When was it first introduced?

It was first introduced during the First World War by Germany and Austria to save on coal usage.

George Vincent Hudson, a New Zealand entomologist in 1895, and British businessman William Willett have also been credited with the idea as a way of getting up earlier and so having more daylight hours after work.

We can also now officially say it's spring.

March 1, 2020 is the first day of the meteorological spring while March 20, 2020 is the first day of the astronomical spring.

The clocks go back again at 2am on October 25.

Why do we turn clocks back and forward?

To make the best use of daylight, basically.

Turning the clocks forward by an hour began in 1916, during the depths of the First World War, a month after Germany brought in daylight saving measures to reduce its industrial demand for coal.

After the war, the move became permanent and since then the UK has changed its clocks forward for the summer to reflect the desire to have lighter evenings in the summer months for citizens to enjoy their leisure.

More time during the lighter, summer evenings allows people to play sports, get outside and enjoy the better weather after the typical working or school day is done.

Health experts suggest it is a strong weapon against childhood obesity as DST encourages youngsters to get outside in the fresh air and remain active into the evening.

Could it change?

European MEPs have voted to scrap the twice-yearly clock changes.
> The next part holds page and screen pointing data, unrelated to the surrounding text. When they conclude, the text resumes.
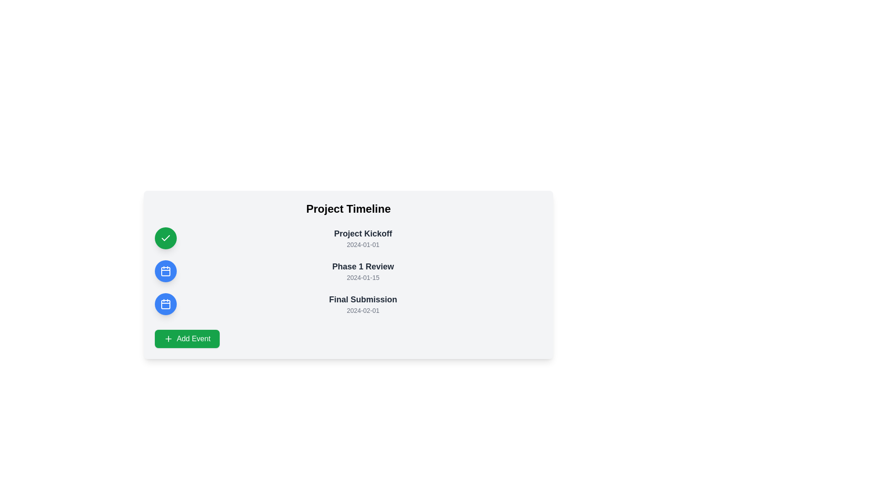 This screenshot has width=877, height=494. I want to click on the 'Phase 1 Review' list item, which features a calendar icon and the date '2024-01-15', so click(348, 271).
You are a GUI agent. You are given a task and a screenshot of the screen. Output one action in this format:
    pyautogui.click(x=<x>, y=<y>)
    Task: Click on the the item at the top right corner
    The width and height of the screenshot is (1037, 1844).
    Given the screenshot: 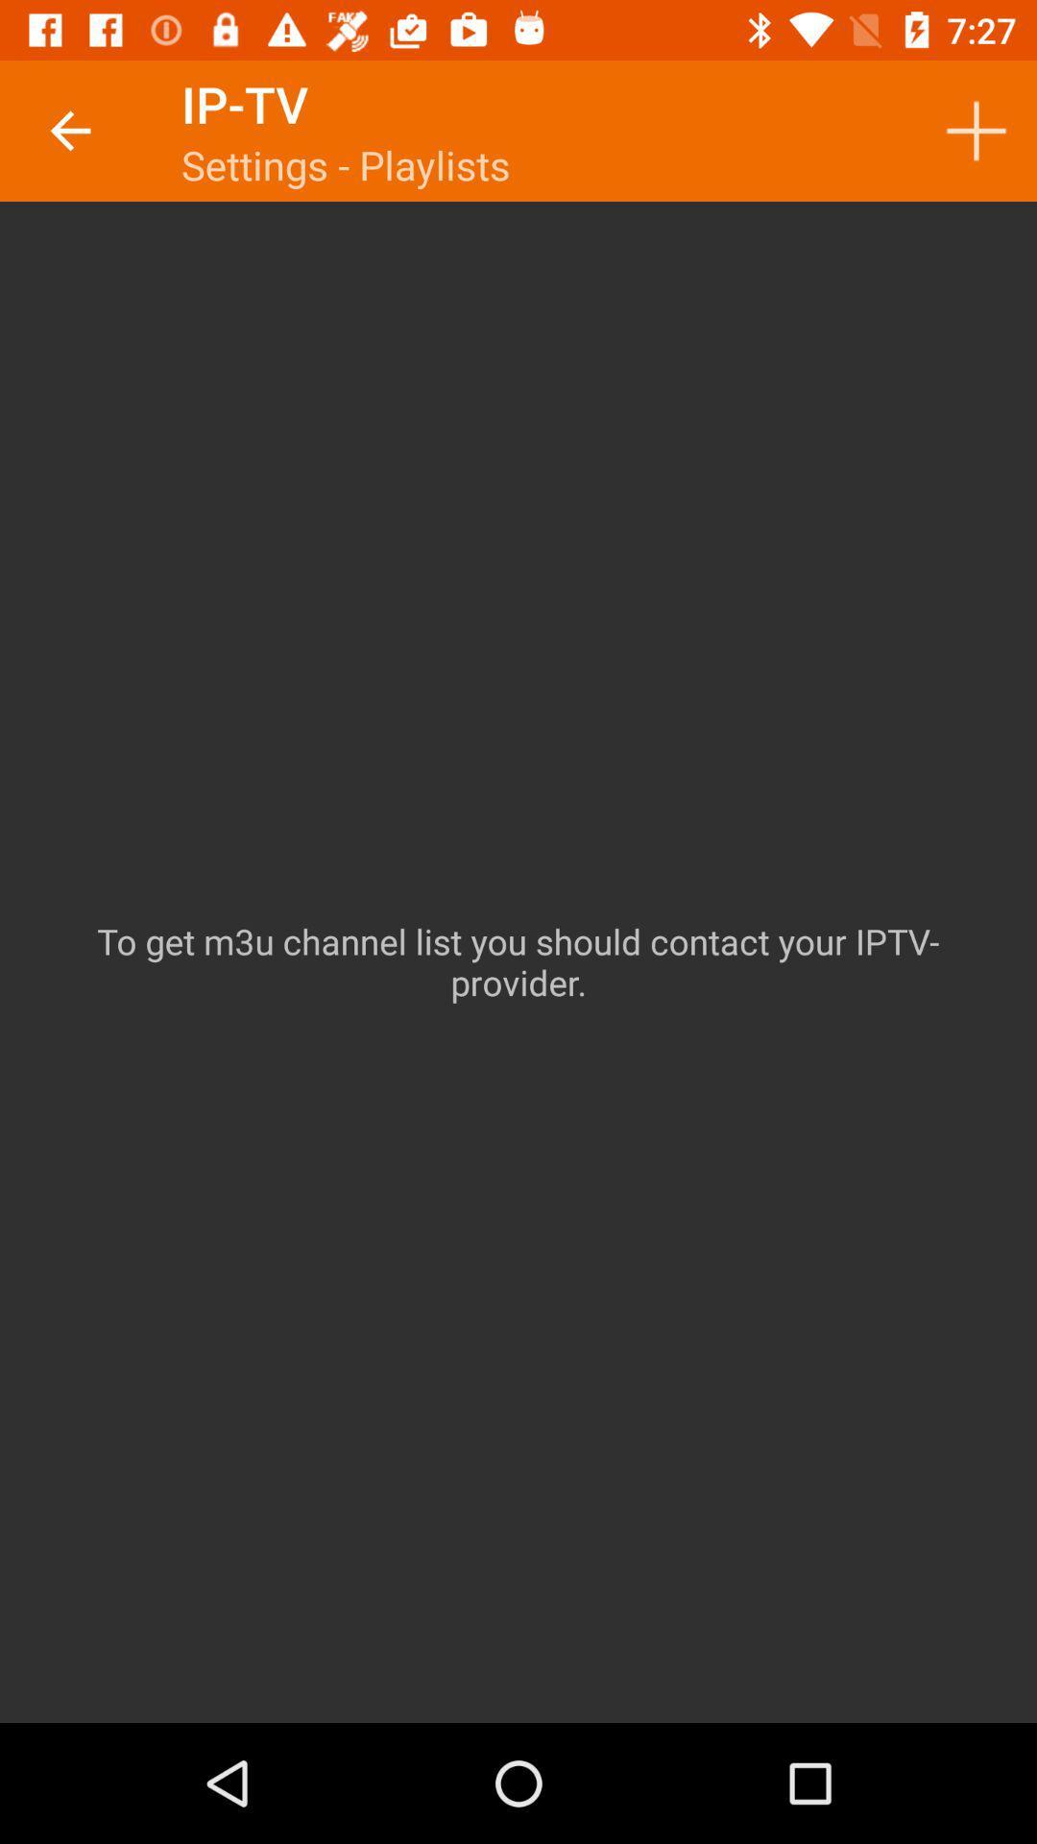 What is the action you would take?
    pyautogui.click(x=977, y=130)
    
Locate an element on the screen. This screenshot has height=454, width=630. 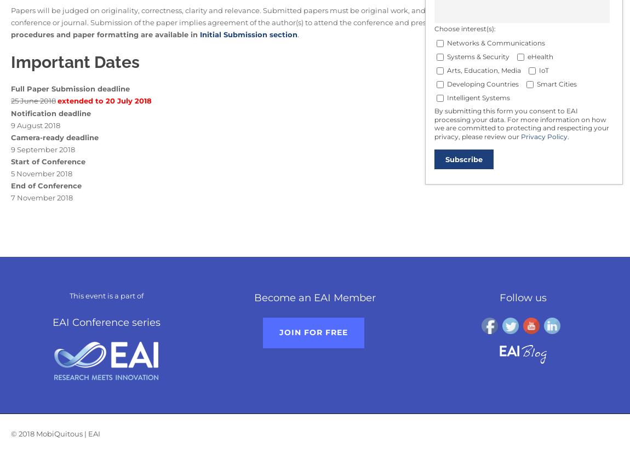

Should governments agree, EU states will decide whether to stay on permanent “winter time” or “summer time” from 2021.

This would apply to the UK during any Brexit transition period.

In the UK Parliament, a Private Member’s Bill to put the clocks forward an hour was talked out by opponents in 2012 and did not come into law.

In it, Jacob Rees-Mogg, Tory MP for North East Somerset, proposed giving Somerset its own timezone, 15 minutes behind the rest of the country.

It was his way of highlighting deficiencies he saw in the proposed bill.